Denny JA Soroti Kecemasan Melonjak pada Era Artificial Intelligence pada Perayaan Hari Suci Saraswati

JAKARTA – Ketua Esoterika Diskusi Spiritualitas, Denny JA mengungkapkan keprihatinannya terhadap peningkatan kecemasan dalam kalangan orang dewasa pada era kecerdasan buatan (AI).
Hal itu disampaikannya pada acara seminar nasional dialog spiritual lintas iman yang mengangkat tema ‘Kekuatan Pengetahuan dan juga Keheningan di Membangun Harmoni Antaragama’ yang tersebut dijalankan dalam Graha Sabha Adhitya, Pura Adhitya, Rawamangun, Ibukota pada Hari Sabtu (22/2/2025).
“Di era Artificial Intelligence (AI), kecemasan orang dewasa justru meningkat,” ujar Denny JA.

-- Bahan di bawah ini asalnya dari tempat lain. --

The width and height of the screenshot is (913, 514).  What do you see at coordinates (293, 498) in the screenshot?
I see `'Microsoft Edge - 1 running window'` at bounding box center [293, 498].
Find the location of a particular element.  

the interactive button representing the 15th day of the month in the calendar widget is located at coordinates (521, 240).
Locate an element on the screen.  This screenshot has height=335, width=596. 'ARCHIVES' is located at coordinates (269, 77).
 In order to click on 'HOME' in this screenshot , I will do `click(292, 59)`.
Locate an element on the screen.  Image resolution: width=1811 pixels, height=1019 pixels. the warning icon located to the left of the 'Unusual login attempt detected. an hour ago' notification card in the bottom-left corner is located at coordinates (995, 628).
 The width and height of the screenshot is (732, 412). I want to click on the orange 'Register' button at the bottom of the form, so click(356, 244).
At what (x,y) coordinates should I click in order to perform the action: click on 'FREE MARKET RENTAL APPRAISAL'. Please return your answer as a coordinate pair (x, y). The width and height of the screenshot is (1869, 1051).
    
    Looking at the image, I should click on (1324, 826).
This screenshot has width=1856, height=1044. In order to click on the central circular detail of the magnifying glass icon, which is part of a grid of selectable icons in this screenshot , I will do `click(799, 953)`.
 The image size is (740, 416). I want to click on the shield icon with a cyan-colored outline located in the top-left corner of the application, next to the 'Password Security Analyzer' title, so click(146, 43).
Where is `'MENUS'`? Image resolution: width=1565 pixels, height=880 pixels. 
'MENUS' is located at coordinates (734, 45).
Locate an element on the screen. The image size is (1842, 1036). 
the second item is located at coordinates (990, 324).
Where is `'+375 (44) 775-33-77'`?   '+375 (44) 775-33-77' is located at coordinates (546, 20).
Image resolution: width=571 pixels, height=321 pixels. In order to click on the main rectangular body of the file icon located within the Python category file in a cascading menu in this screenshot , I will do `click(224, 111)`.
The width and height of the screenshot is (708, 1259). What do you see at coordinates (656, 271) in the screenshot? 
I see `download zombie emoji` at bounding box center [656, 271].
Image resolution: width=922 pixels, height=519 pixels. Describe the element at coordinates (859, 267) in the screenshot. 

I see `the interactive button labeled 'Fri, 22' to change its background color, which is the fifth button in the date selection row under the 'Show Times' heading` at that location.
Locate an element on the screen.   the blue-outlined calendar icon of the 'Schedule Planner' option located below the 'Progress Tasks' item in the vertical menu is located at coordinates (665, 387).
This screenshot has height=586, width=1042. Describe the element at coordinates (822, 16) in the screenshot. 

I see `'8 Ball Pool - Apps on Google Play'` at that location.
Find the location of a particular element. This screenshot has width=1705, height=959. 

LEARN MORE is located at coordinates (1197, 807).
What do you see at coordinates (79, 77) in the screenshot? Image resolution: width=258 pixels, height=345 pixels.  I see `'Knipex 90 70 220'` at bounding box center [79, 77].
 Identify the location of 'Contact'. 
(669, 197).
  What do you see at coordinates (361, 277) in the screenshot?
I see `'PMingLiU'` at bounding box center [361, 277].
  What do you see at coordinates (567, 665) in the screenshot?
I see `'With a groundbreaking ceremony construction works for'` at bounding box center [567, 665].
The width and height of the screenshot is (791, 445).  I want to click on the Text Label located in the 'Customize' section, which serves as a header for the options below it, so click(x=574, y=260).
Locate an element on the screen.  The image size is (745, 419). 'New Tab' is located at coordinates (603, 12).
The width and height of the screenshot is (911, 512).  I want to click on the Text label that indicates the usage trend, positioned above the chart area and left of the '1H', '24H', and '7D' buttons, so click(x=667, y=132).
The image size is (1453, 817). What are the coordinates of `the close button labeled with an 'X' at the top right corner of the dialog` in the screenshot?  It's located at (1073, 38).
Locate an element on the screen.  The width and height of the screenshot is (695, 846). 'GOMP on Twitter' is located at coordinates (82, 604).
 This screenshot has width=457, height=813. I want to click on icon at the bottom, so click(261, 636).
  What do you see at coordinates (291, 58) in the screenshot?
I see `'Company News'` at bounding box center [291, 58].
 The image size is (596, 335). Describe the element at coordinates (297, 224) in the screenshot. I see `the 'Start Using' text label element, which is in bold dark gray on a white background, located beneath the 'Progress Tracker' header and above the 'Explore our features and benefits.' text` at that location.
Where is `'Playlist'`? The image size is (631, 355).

Acara yang juga dihadiri oleh Menteri Pendidikan Dasar juga Menengah, Abdul Mu’ti juga Ketua Umum PDHI Pusat Wisnu Bawa Tenaya ini dijalankan untuk memperingati tiga hari suci Umat Hindu, yakni Hari Suci Siwaratri, Hari Suci Saraswati, dan juga Hari Suci Nyepi.
Dalam sambutannya, Denny JA menghubungkan peran Dewi Saraswati, dewi kebijaksanaan dan juga ilmu pengetahuan, dengan ironi peradaban modern. Bumi saat ini telah terjadi mencapai puncak pencapaian teknologi serta ekonomi, tetapi justru kecemasan manusia semakin meluas.
Denny JA menjelaskan sebuah laporan dari Asosiasi Psikiatri Amerika (APA) tahun 2024 menunjukkan bahwa tingkat kecemasan di tempat Amerika Serikat mengalami peningkatan signifikan. Saat ini, 43% orang dewasa pada negara yang dimaksud mengalami kecemasan, naik dari 37% pada tahun 2023, serta 32% pada tahun 2022.
“Kecemasan meningkat setiap tahun, mencerminkan fenomena global yang digunakan semakin mengkhawatirkan,” kata dia.
Ironinya, kita hidup di tempat zaman dengan pencapaian teknologi tertinggi. Artificial Intelligence pada saat ini melampaui kecerdasan manusia, kemudian ekonomi dunia mencapai rekor tertinggi dengan Ekonomi Nasional global sebesar USD109 triliun, setara dengan Rp1,6 jt triliun.
Namun, pertanyaannya masih sama: mengapa kecemasan justru meningkat? Apa yang salah ketika dunia semakin kaya, semakin maju, tetapi manusia semakin gelisah? Denny JA menjelaskan bahwa ada tiga faktor utama dari fenomena ini, semuanya berakar dari revolusi digital dan juga AI.
Penyebab pertama adalah doomscrolling, yaitu kebiasaan terus-menerus mengonsumsi berita negatif. Algoritma media sosial yang dimaksud tidaklah netral justru memperbesar eksposur terhadap berita yang digunakan paling berbagai menarik perhatian.